Exercise input Block Start

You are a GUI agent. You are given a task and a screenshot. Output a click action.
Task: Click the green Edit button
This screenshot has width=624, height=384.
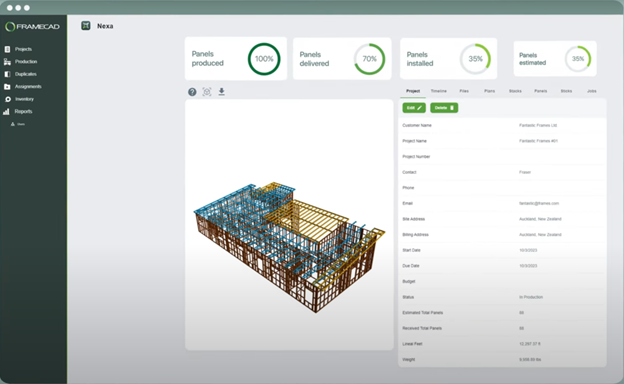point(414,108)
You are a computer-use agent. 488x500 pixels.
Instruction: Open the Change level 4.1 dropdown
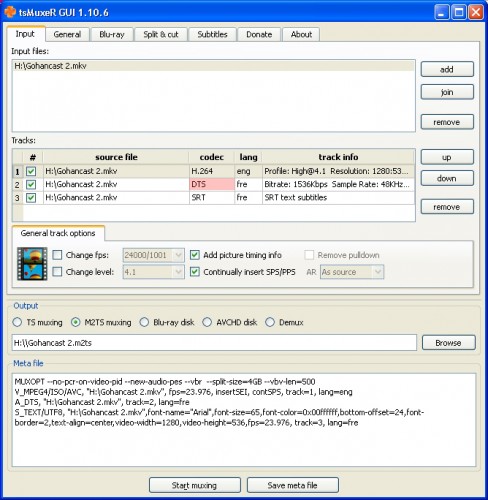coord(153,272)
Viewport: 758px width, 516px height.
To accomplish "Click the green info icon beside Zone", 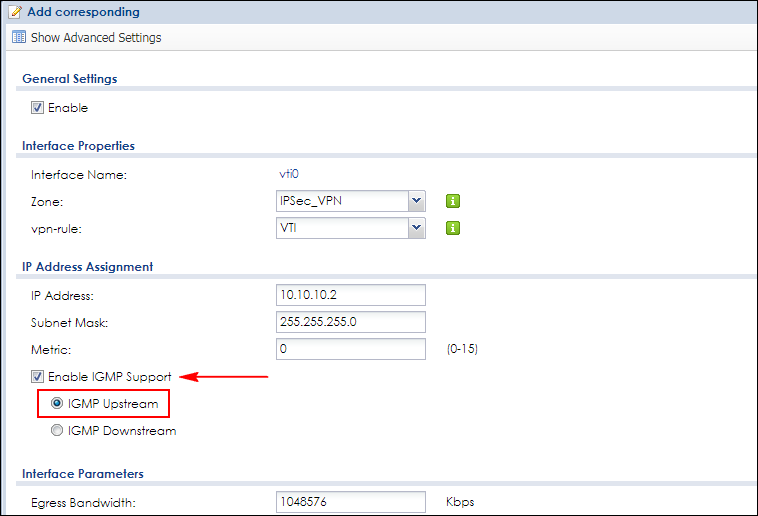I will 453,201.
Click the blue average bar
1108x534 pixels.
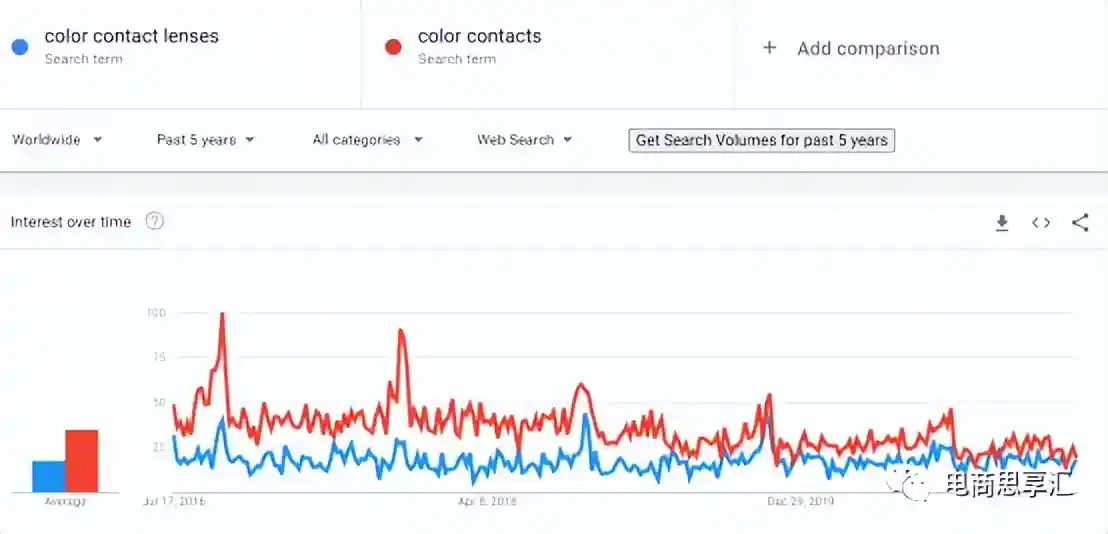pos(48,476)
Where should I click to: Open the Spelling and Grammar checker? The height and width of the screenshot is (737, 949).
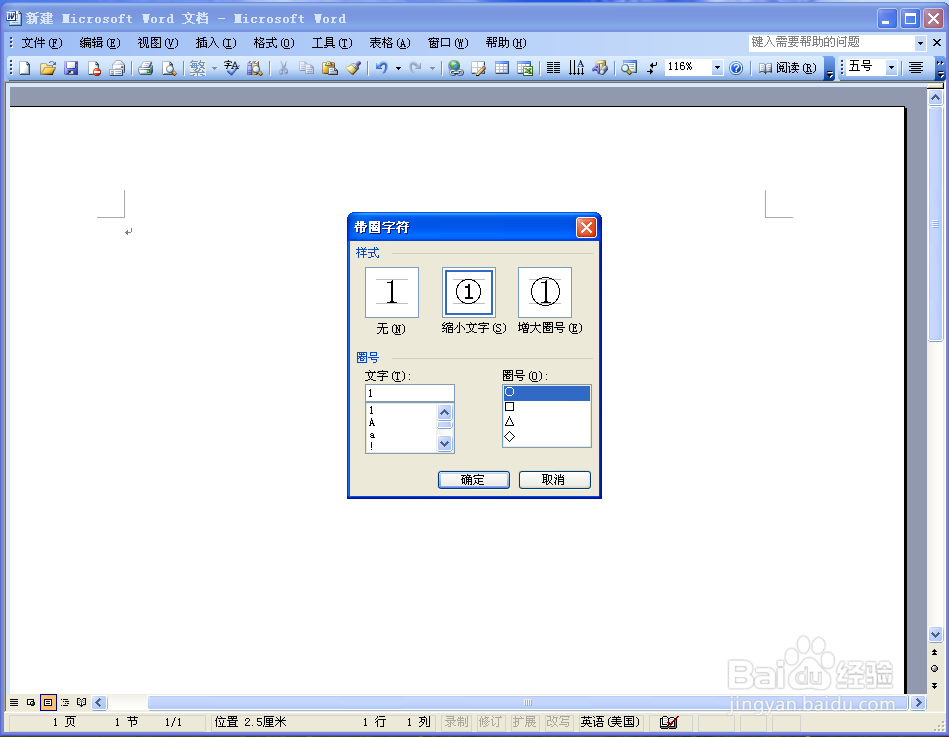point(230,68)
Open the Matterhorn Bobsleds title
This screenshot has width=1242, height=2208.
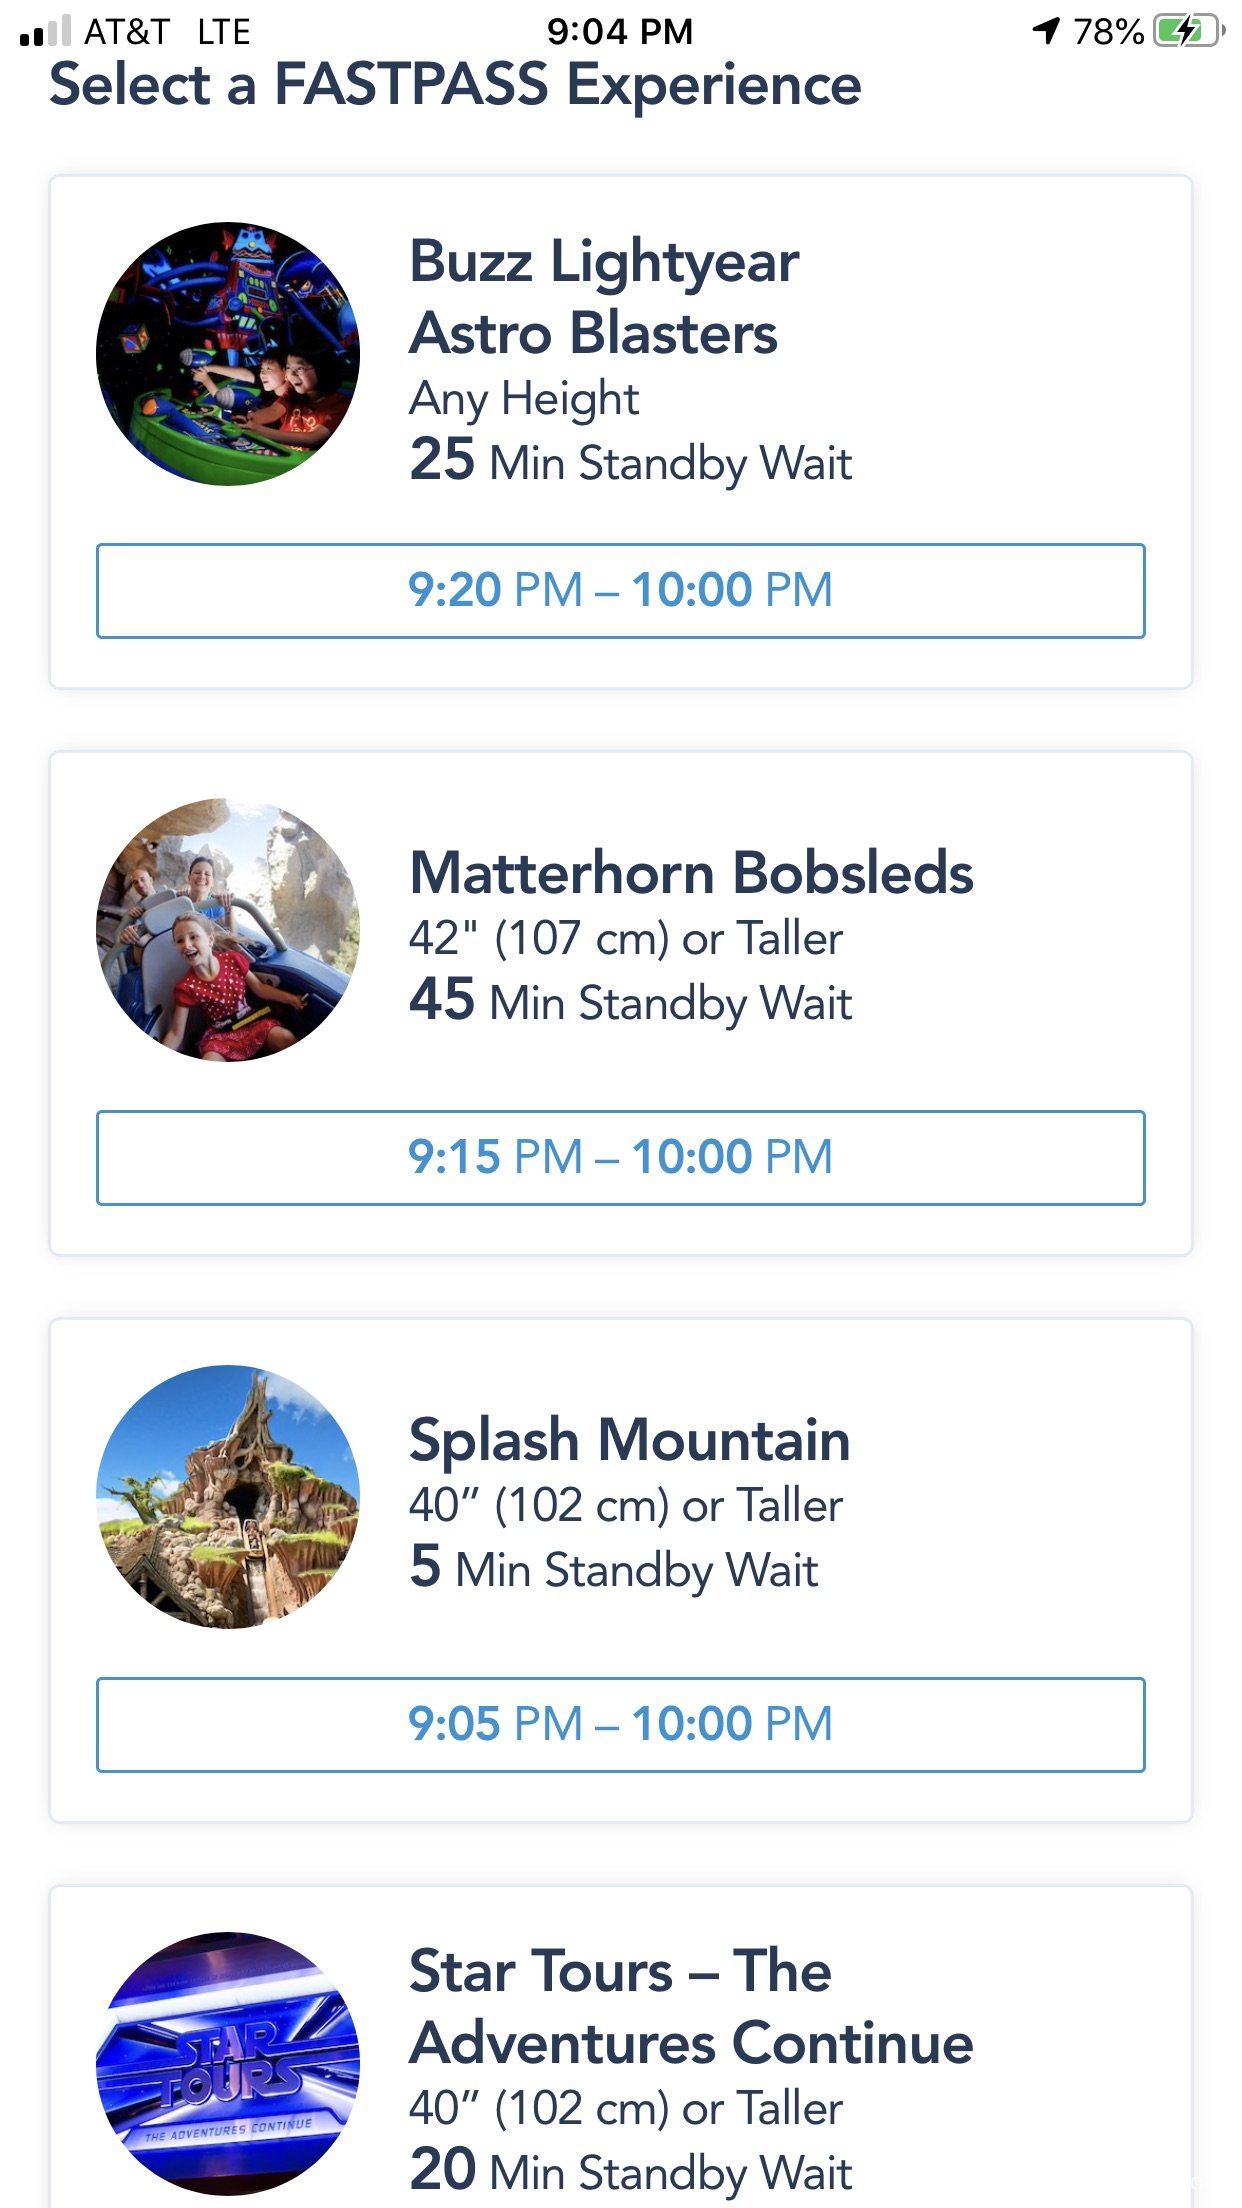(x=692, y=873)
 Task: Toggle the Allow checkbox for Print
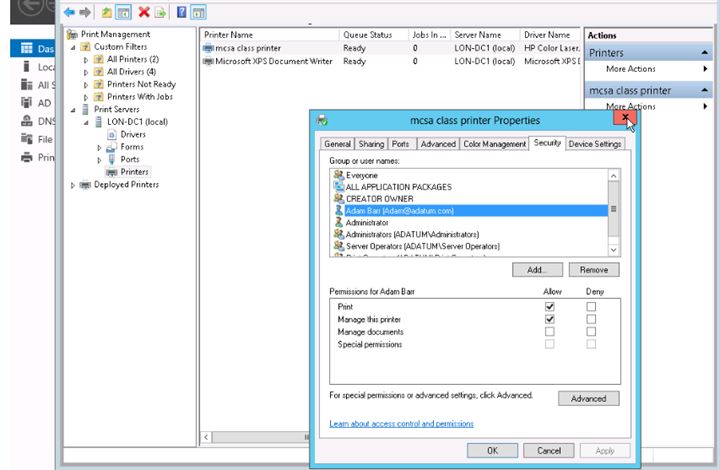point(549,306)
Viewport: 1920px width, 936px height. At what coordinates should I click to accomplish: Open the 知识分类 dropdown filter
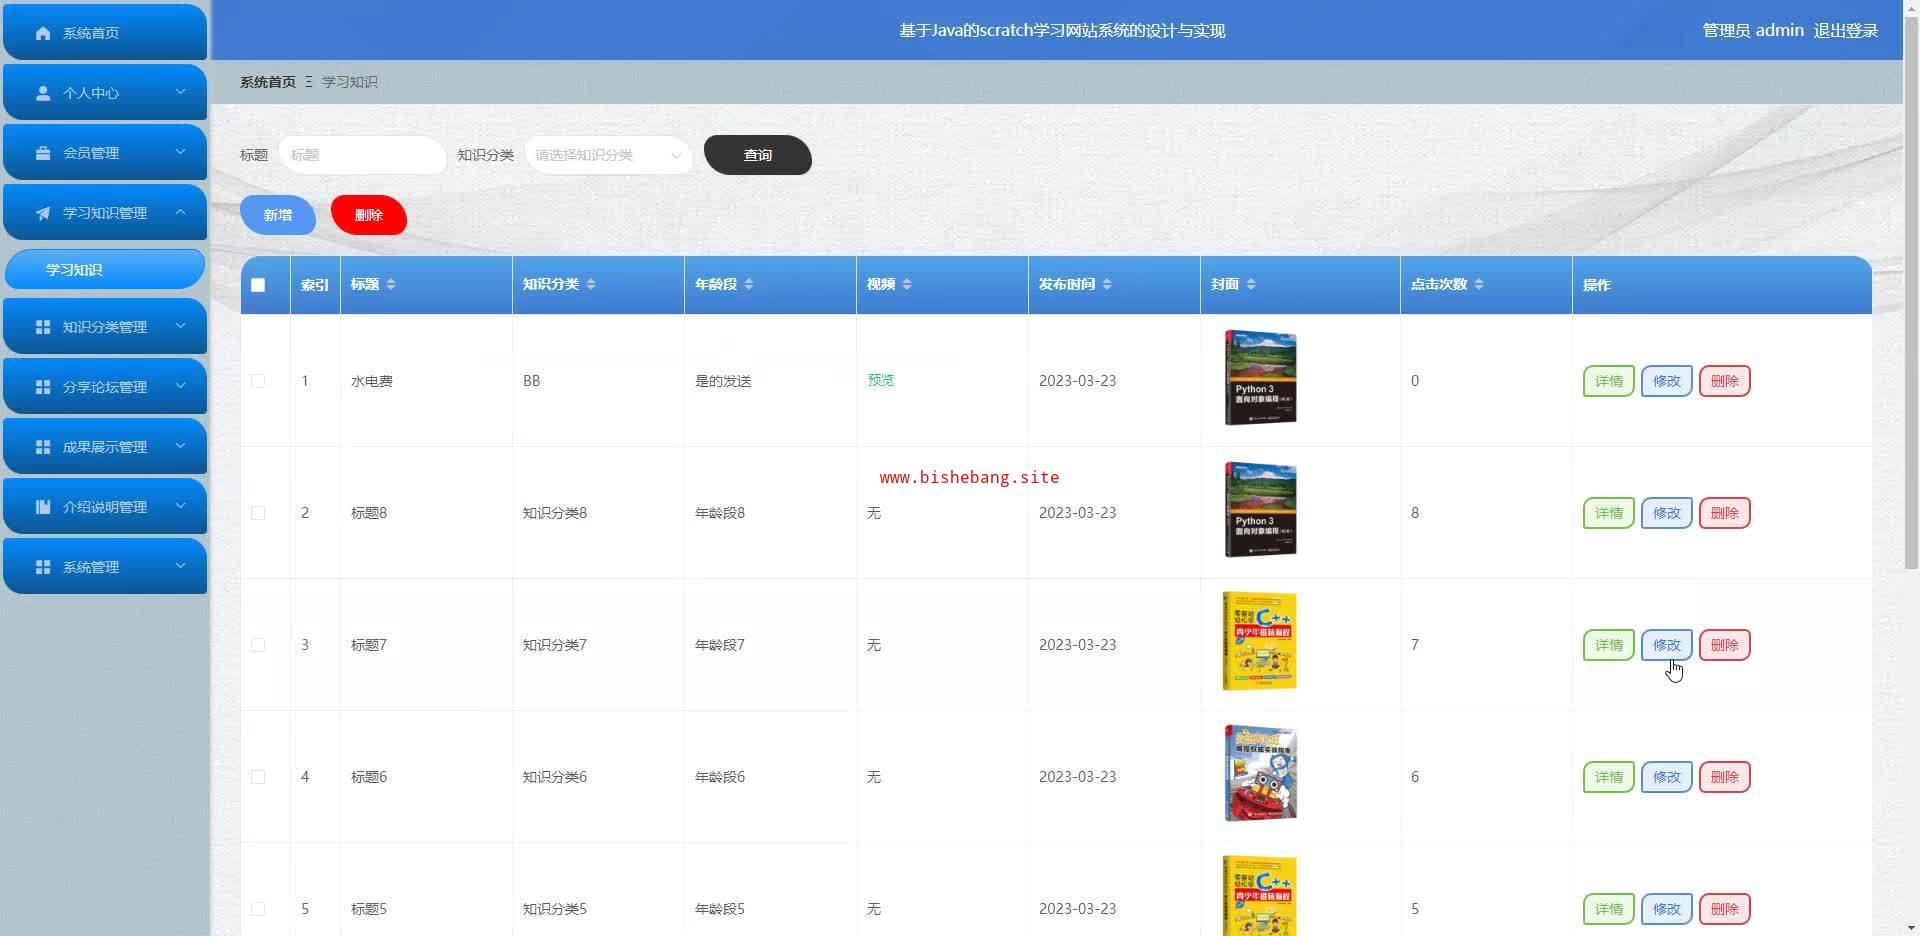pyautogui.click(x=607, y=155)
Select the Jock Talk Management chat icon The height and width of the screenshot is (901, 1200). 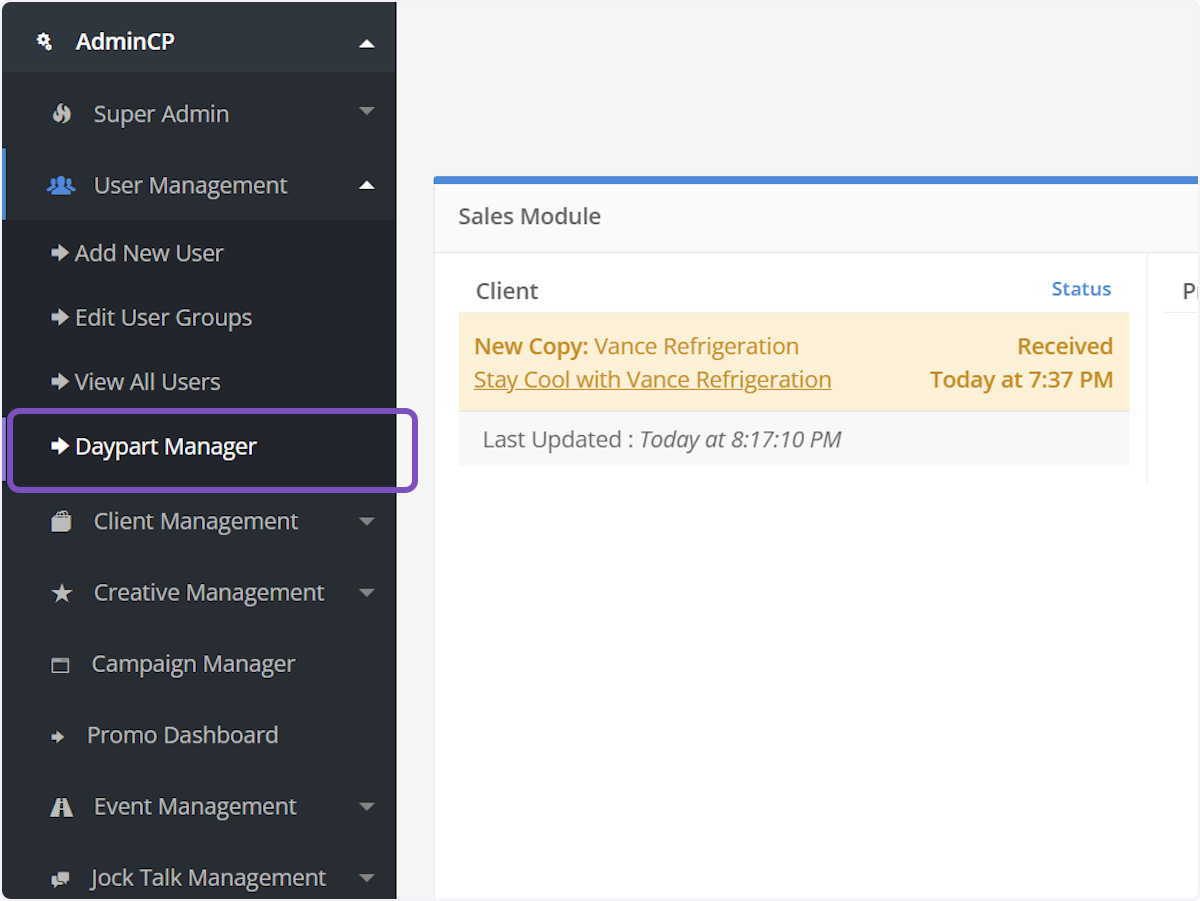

Exercise input Block End

Retype exactly, and only, the lines from the one containing "Where should I" through the end of the records above. Pictures stay out of the copy.

» Solution:
Where should I click to: Open the Spelling and Grammar checker? The height and width of the screenshot is (737, 949).
point(230,68)
Open the Matterhorn Bobsleds title
This screenshot has width=1242, height=2208.
(x=692, y=873)
 Task: Toggle the Allow checkbox for Print
point(549,306)
Viewport: 1920px width, 936px height. At what coordinates should I click to accomplish: Open the 知识分类 dropdown filter
pyautogui.click(x=607, y=155)
Select the Jock Talk Management chat icon The height and width of the screenshot is (901, 1200). 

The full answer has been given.